Gela
- Full name: Società Sportiva Dilettantistica Città di Gela
- Nickname(s): Aquile Reali (Royal Eagles) biancazzurro (White-Blue)
- Founded: 1975 2006 (refounded) 2011 (refounded) 2019 (refounded)
- Ground: Stadio Vincenzo Presti, Gela, Italy
- Capacity: 4,400
- Chairman: Maurizio Melfa, Salvatore Scerra
- Manager: Mirko Fausciana
- League: Serie D
- 2021–22: Prima Categoria Sicilia Group G, 1st (Promoted)
| Home colours | Away colours |

= SSD Città di Gela =

Italian football club

Gela Calcio, commonly known as just Gela, is an Italian association football club, based in Gela, Sicily, that plays in Serie D.

==History==

Logo of Gela JT, used until 2006

The club was founded in 1975 and refounded in 2006 and 2011. Gela played 2005–2006 in Serie C1/B, but, following the bankruptcy of the club, a new society, with the current denomination, was admitted to Serie C2.

Following financial troubles it was refounded as Gela Juve-Terranova in 1995, after the merger between the old Juventina Gela and Terranova Gela, a minor team from the city and with the current name in 2006.

Gela has gained some popularity in 2005 because of its commitment against the racket, in one of the cities of Sicily where the Mafia is strongest.

In summer 2010, Gela Calcio had not won the Lega Pro Prima Divisione, however: the failure of many teams has led the repechage in this league.

In summer 2011, it does not appeal against the exclusion of Covisoc and excluded from all football.
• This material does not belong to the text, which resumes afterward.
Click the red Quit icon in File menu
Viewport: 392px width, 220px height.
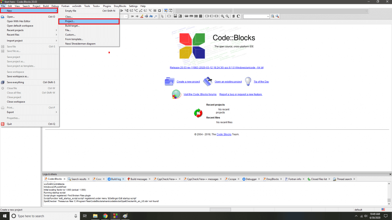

However, the club reformed in the same year and joined Terza Categoria Ragusa for 2011–12, finishing at fifth in the Group A of Ragusa division and on 27 September 2012 Gela's application for inclusion by repechage in Group I of Sicilian Seconda Categoria was accepted. The club was admitted to Prima Categoria Sicily before the 2013–14 season.

On 23 February 2014, 4 days before the season ended Gela won the championship of Prima Categoria Sicily Group H and was promoted to Promozione Sicily. On 17 April 2016, Gela won the championship of Eccellenza Sicily Group A and was promoted to 2016–17 Serie D.

On 25 June 2019, the team failed, returning to the Seconda Categoria. In 2020 the team was promoted in Prima Categoria. In 2023 the team is playing in Eccellenza, fifth division in the Italian soccer system.